» EXERCISE:
List every line below that contains the word "Task".

» DATASET CONTENT:
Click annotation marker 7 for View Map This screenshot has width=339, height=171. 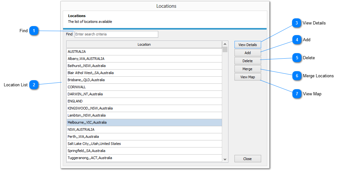click(x=297, y=94)
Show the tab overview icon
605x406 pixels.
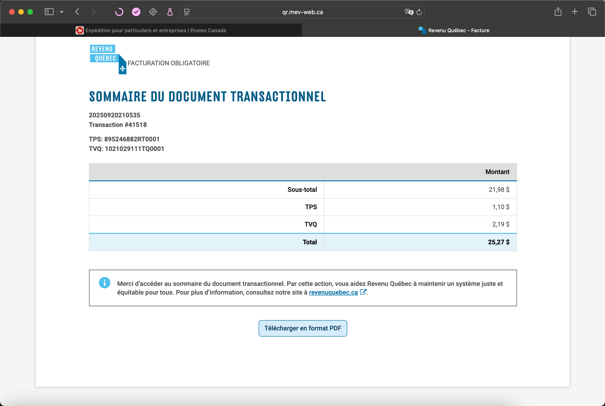pos(592,12)
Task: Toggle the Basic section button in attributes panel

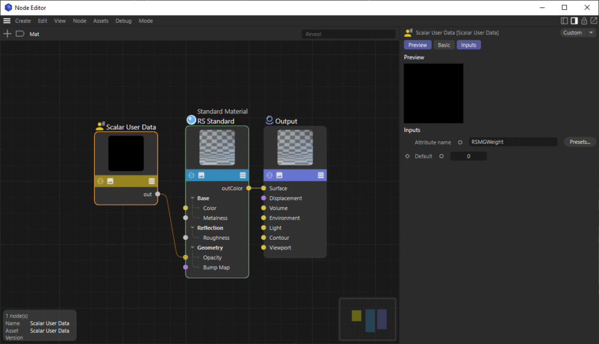Action: [444, 45]
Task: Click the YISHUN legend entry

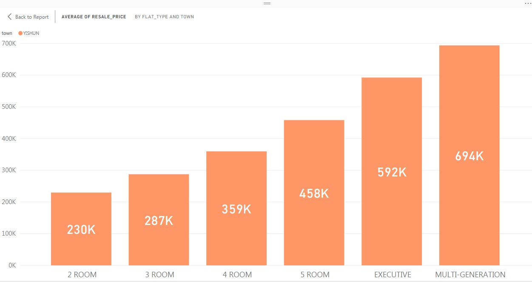Action: pyautogui.click(x=29, y=33)
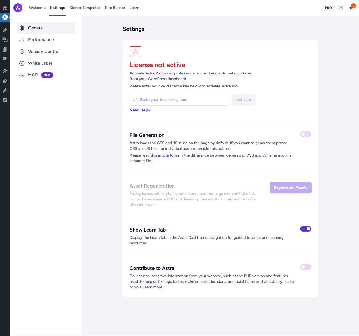Open the help question mark icon
The image size is (359, 336).
[x=341, y=8]
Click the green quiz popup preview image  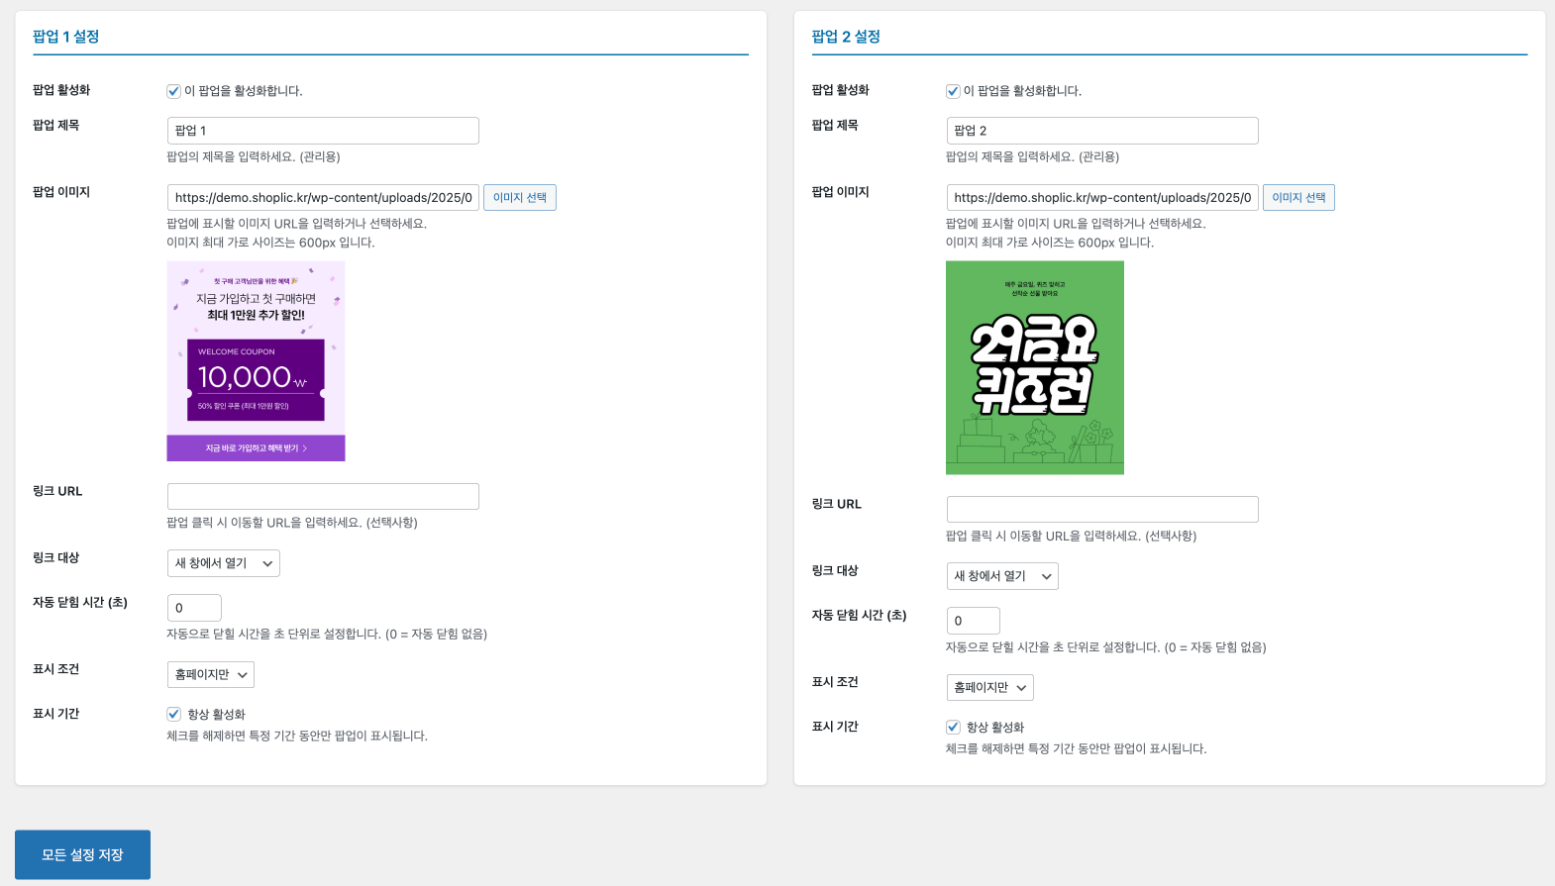1034,367
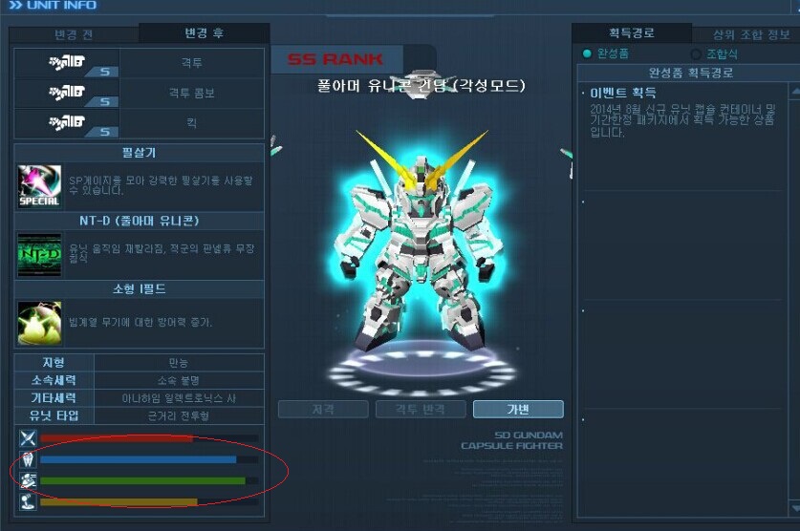Viewport: 800px width, 531px height.
Task: Click the SPECIAL skill icon
Action: (x=39, y=186)
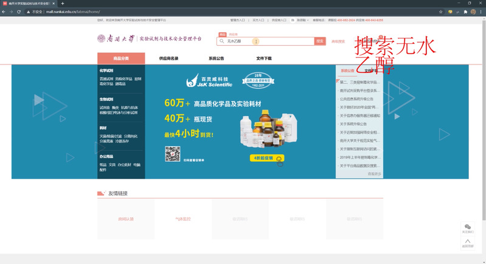Click the browser back arrow
Image resolution: width=486 pixels, height=264 pixels.
pyautogui.click(x=4, y=12)
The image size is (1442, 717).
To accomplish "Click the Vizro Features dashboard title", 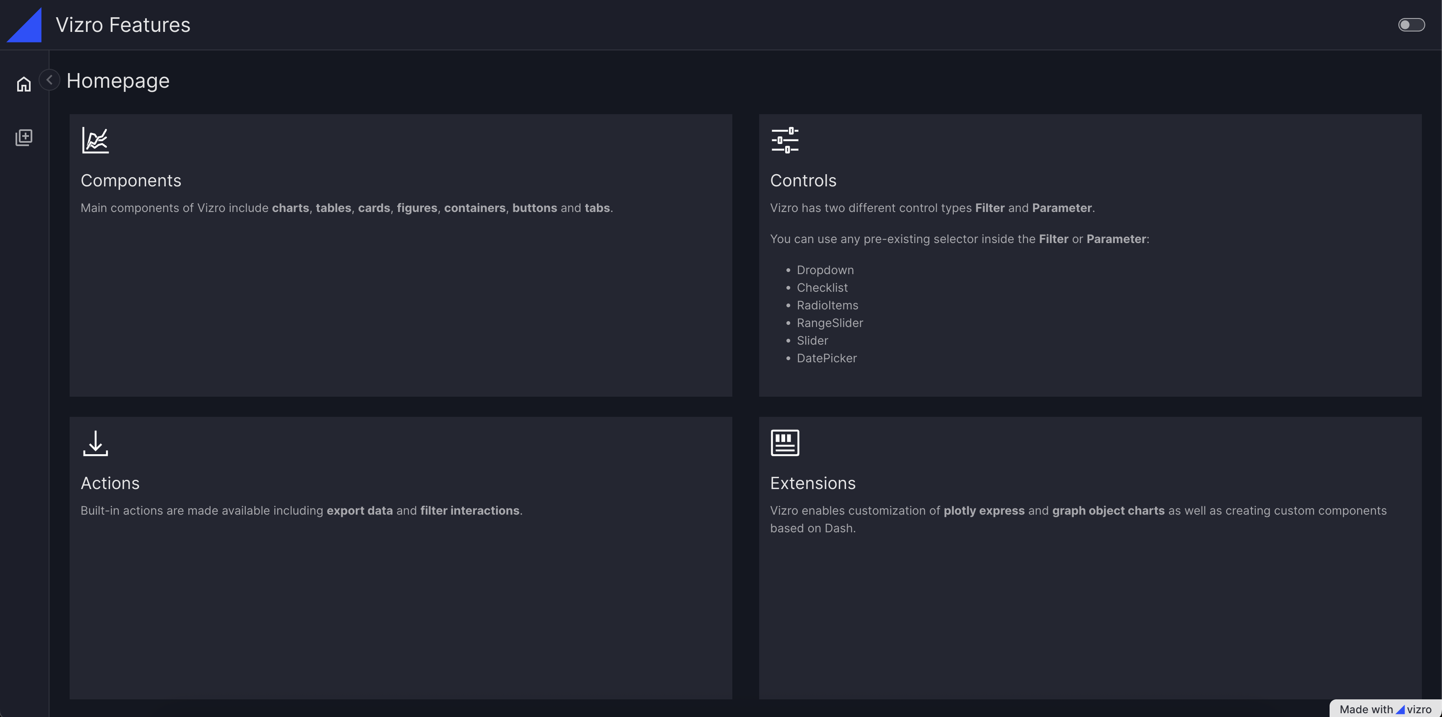I will (122, 24).
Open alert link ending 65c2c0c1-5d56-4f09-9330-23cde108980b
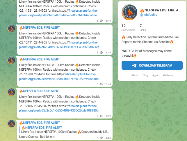The height and width of the screenshot is (141, 187). point(59,108)
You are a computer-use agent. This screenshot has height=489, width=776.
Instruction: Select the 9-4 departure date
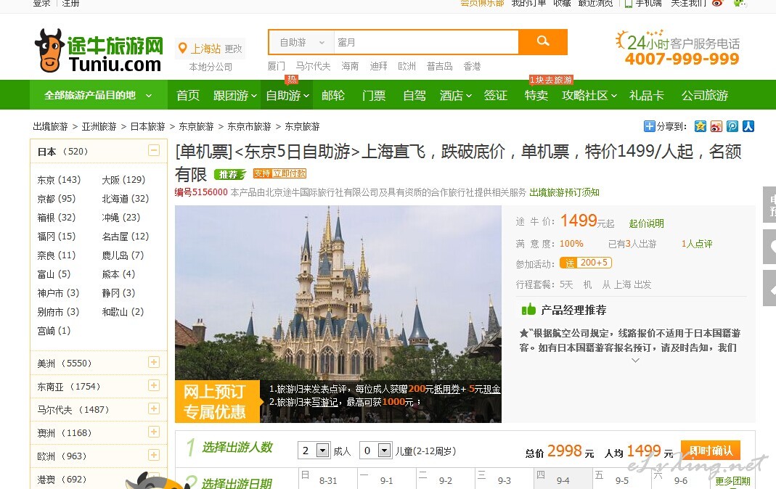(563, 480)
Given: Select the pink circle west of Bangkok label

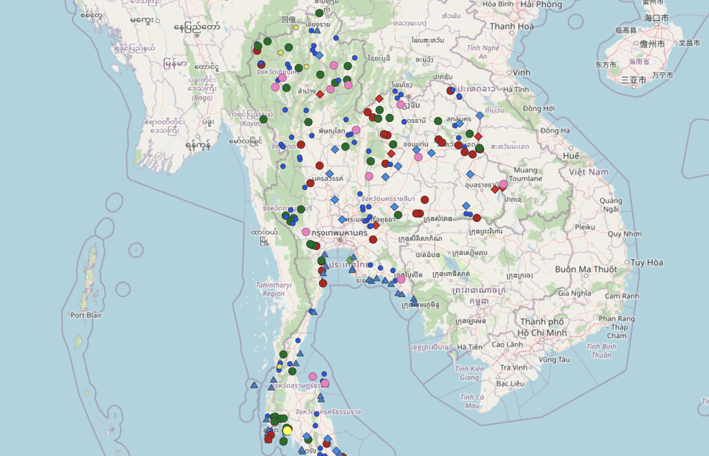Looking at the screenshot, I should [306, 232].
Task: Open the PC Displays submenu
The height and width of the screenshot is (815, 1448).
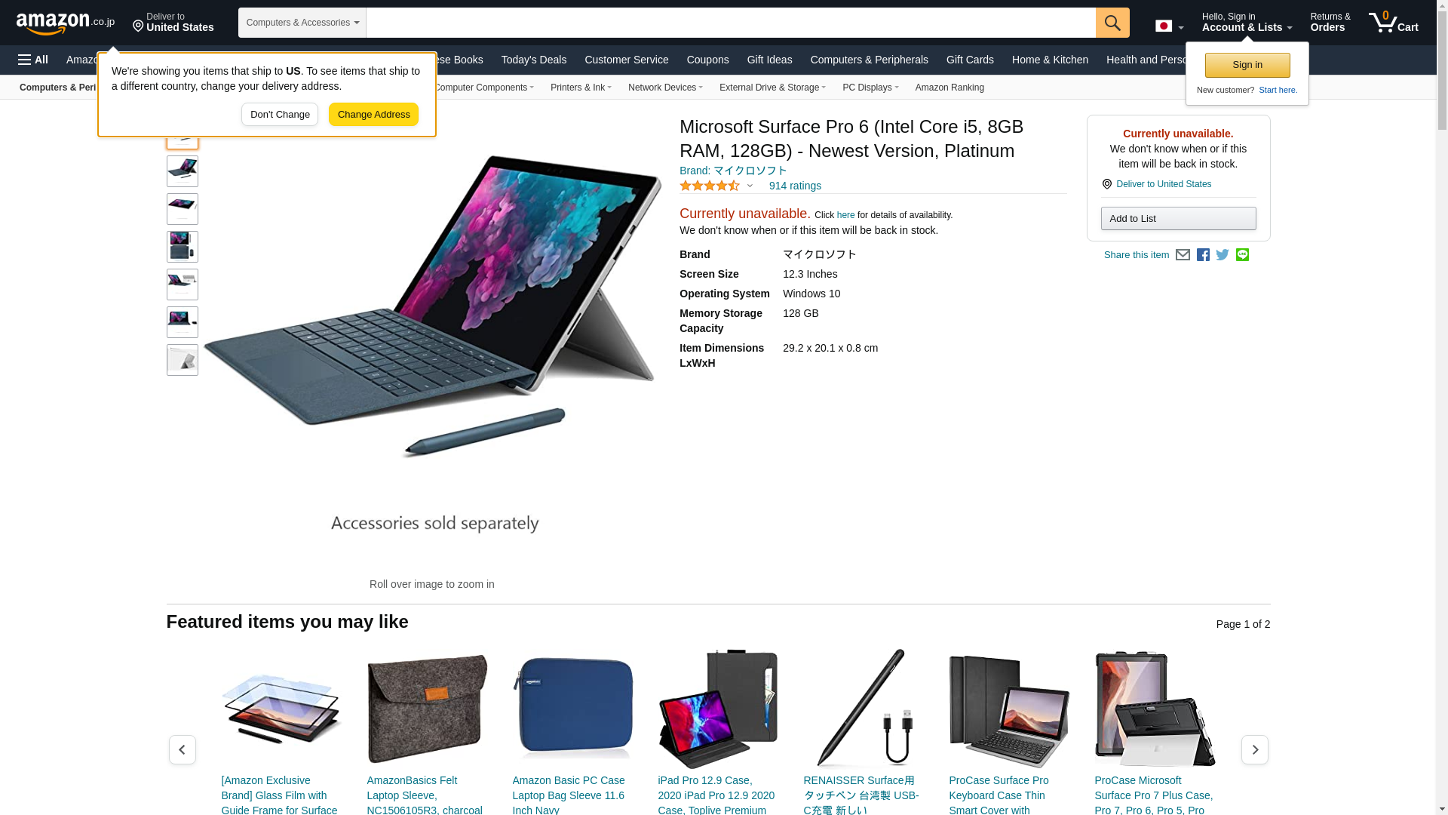Action: (870, 88)
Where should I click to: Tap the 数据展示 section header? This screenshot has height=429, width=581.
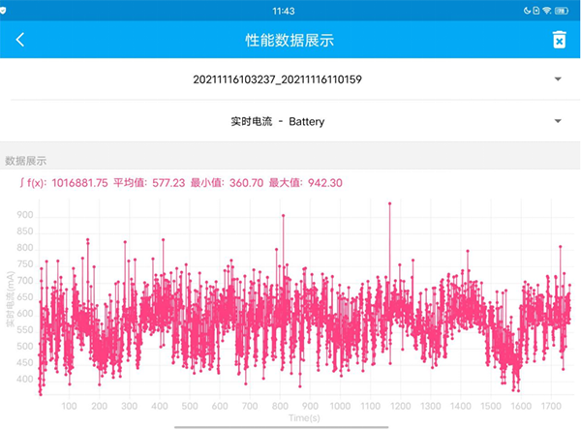tap(26, 160)
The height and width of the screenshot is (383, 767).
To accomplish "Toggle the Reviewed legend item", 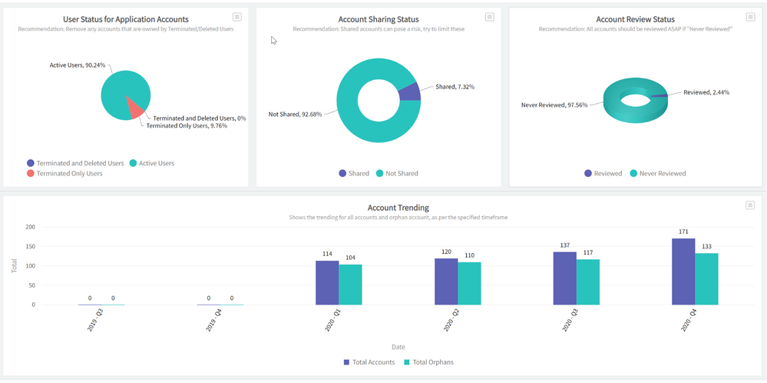I will click(x=603, y=174).
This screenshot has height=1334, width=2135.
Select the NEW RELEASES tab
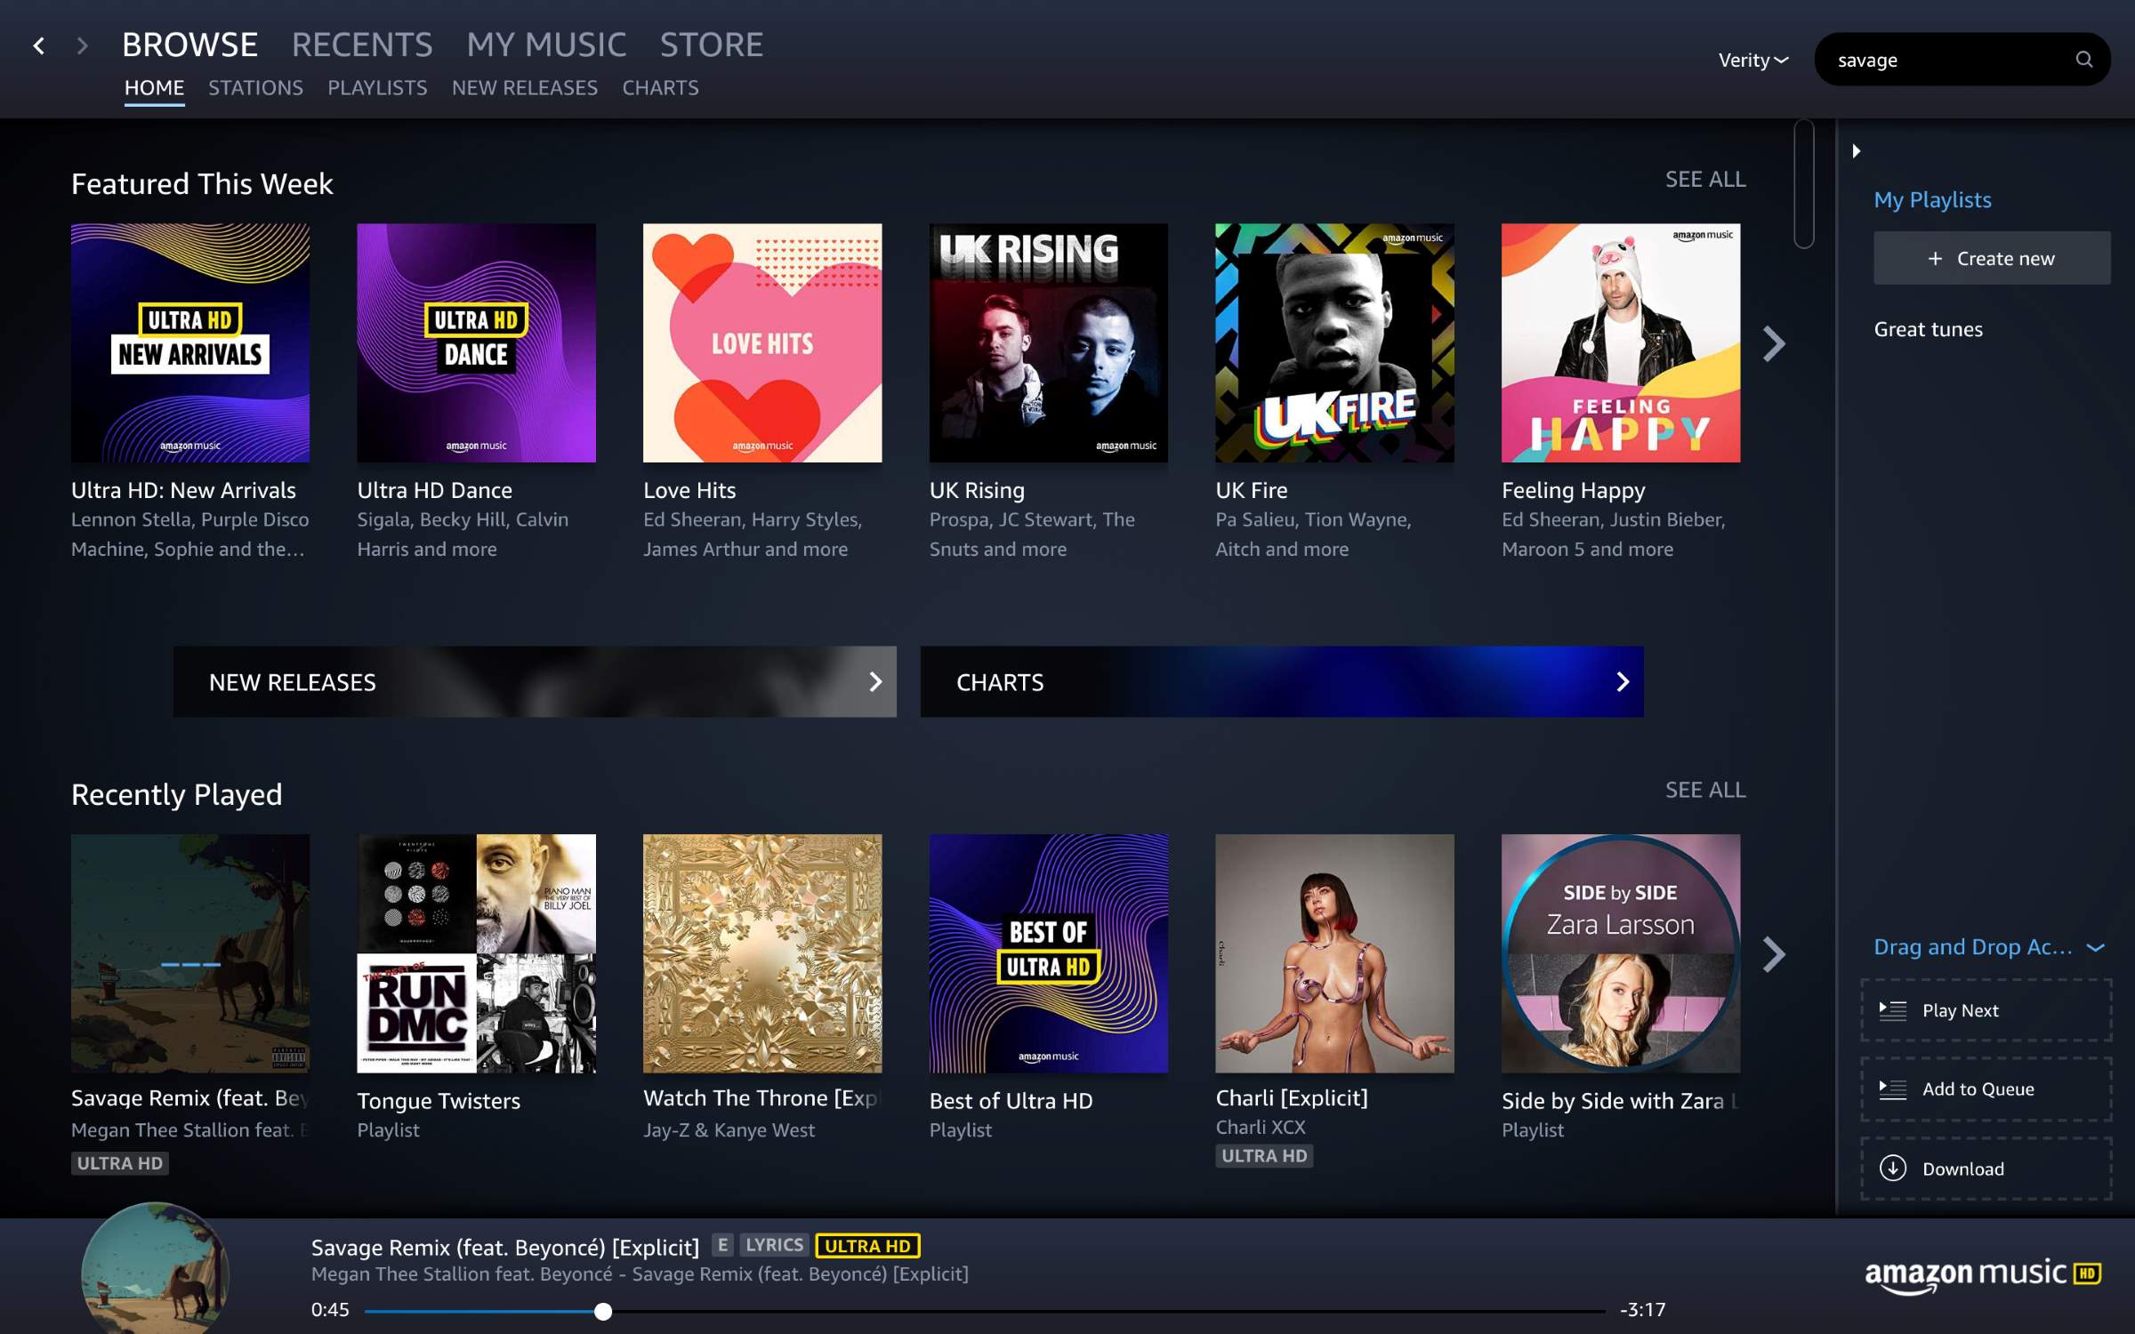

» THE ANSWER:
Task: Toggle the Basic section button in attributes panel
Task: Click the YISHUN legend entry
Task: Click the SPECIAL skill icon
Task: Open the PC Displays submenu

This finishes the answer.